A further issue needs to be discussed. Would the inclusion of CEUS in clinical practice be associated with any additional benefit in the evaluation of thyroid nodules? As already stated, US represents the pivotal tool in these patients. In a recent meta-analysis, a head-to-head comparison among the most common TI-RADS was carried and ACR TI-RADS showed the highest performance in selecting thyroid nodules for FNA [32]. Interestingly, a study found that the accuracy of this TI-RADS can be further increased by combining it with CEUS [33].

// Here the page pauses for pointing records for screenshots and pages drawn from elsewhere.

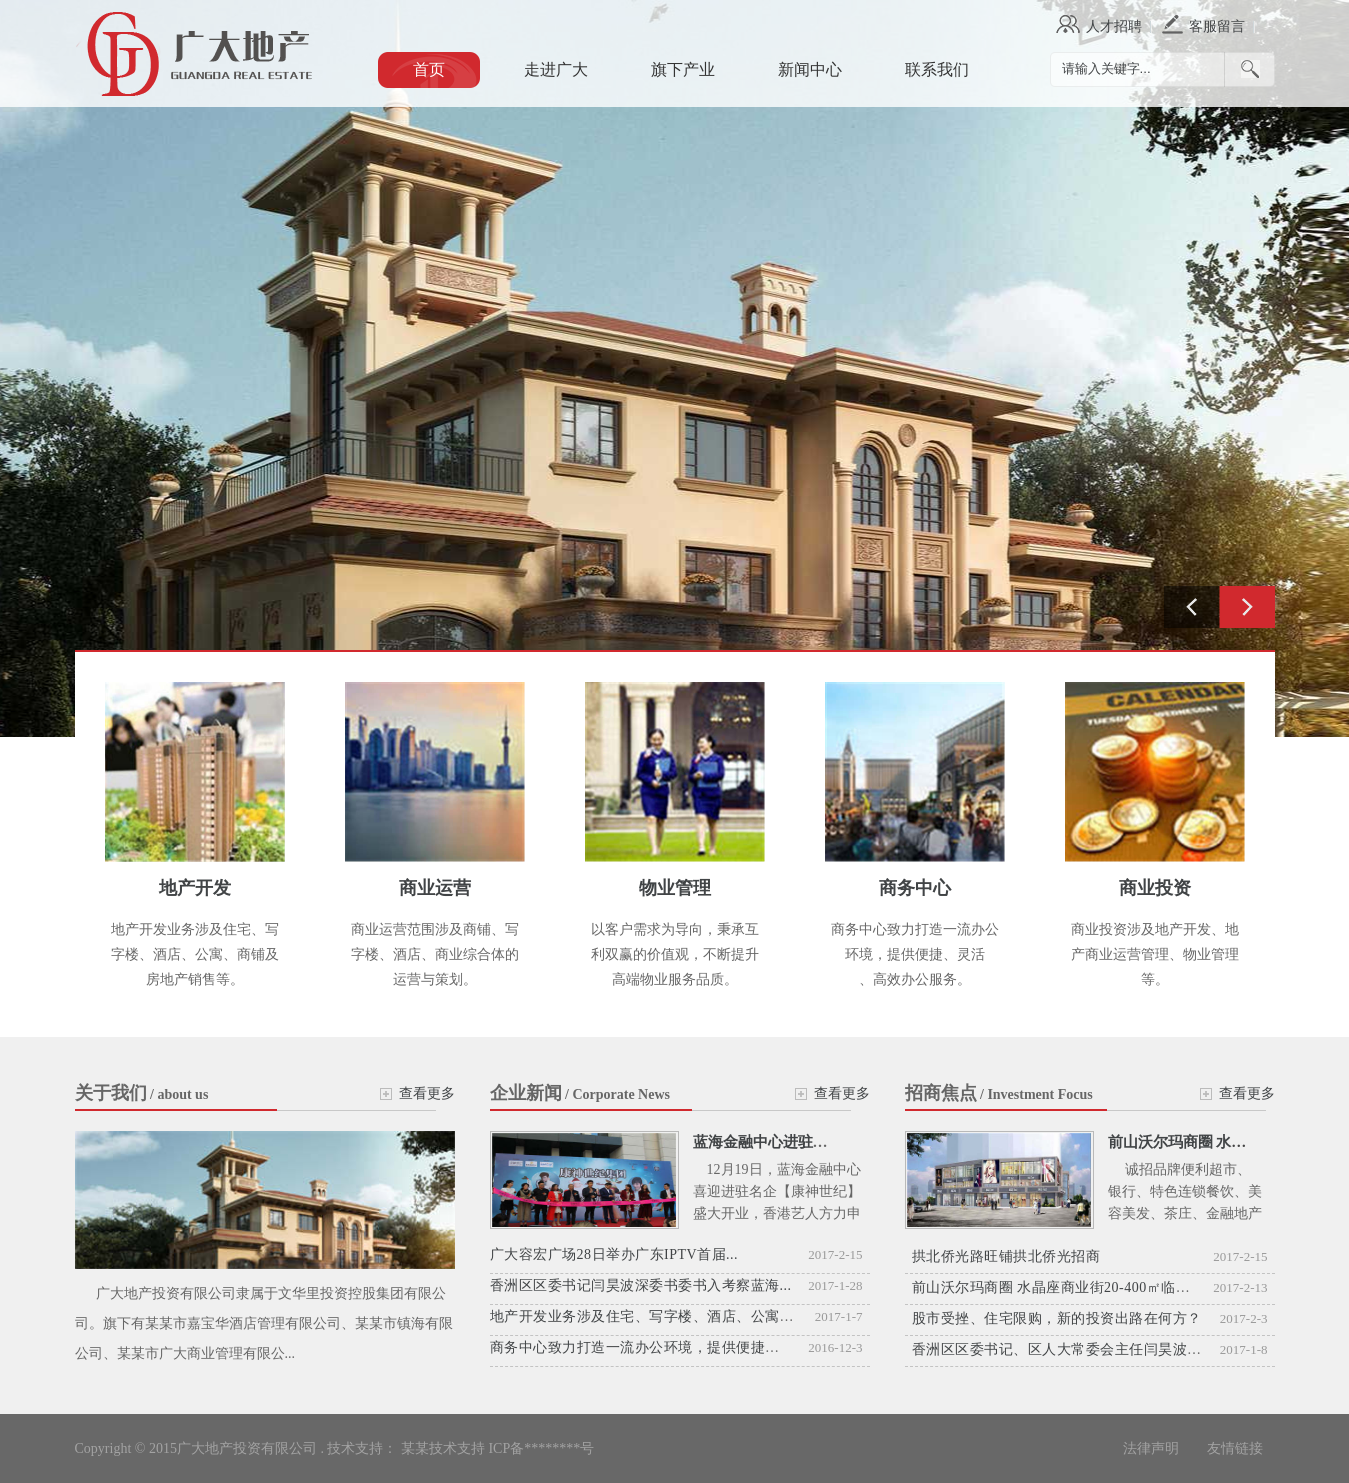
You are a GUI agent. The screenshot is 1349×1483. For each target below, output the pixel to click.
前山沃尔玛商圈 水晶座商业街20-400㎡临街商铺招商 (1080, 1287)
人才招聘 (1114, 26)
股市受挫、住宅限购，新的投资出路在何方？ (1057, 1318)
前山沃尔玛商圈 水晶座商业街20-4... (1227, 1142)
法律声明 (1153, 1448)
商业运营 (435, 888)
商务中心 (915, 888)
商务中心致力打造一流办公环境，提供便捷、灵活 (649, 1347)
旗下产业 (683, 69)
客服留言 (1217, 26)
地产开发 (195, 888)
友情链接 (1235, 1448)
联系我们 (937, 69)
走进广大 (556, 69)
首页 (429, 69)
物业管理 (675, 888)
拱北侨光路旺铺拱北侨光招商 (1006, 1256)
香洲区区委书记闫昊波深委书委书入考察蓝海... (641, 1285)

Strengths and limits of this review should be discussed. Generally, small sample size studies reporting positive findings are more likely to be published than those describing negative results; here, we included only studies with a significant number of cases. In studies evaluating the performance of a diagnostic tool, the choice of the reference standard is crucial; here, we selected only studies with histology confirmation, and this certainly excludes a bias due to other weak standards (i.e., cytology). CEUS results may be interpreted according to several parameters (washout, washout peak, ring sign, etc.); here, we selected only papers in which the authors aimed to classify CEUS result in the easiest fashion (i.e., just positive and negative). Moderate heterogeneity for two of the evaluated outcomes was found, so caution should be taken in generalizing the results; this could be due to the operator’s CEUS interpretation, study design, and patients features. CEUS has been only recently introduced into clinical practice, as confirmed by the limited number of both studies and evaluated nodules; the results of the present review are thus meant to be preliminary, and further studies are needed. As recognized for thyroid nodule US stratification of risk of malignancy, a high accuracy by a combination of several CEUS parameters may be reached.

In conclusion, CEUS appears to reach a good performance in detecting or excluding thyroid cancer in thyroid nodules. CEUS may thus represent a useful diagnostic tool and can be used for selecting patients for FNAC or clinical follow-up.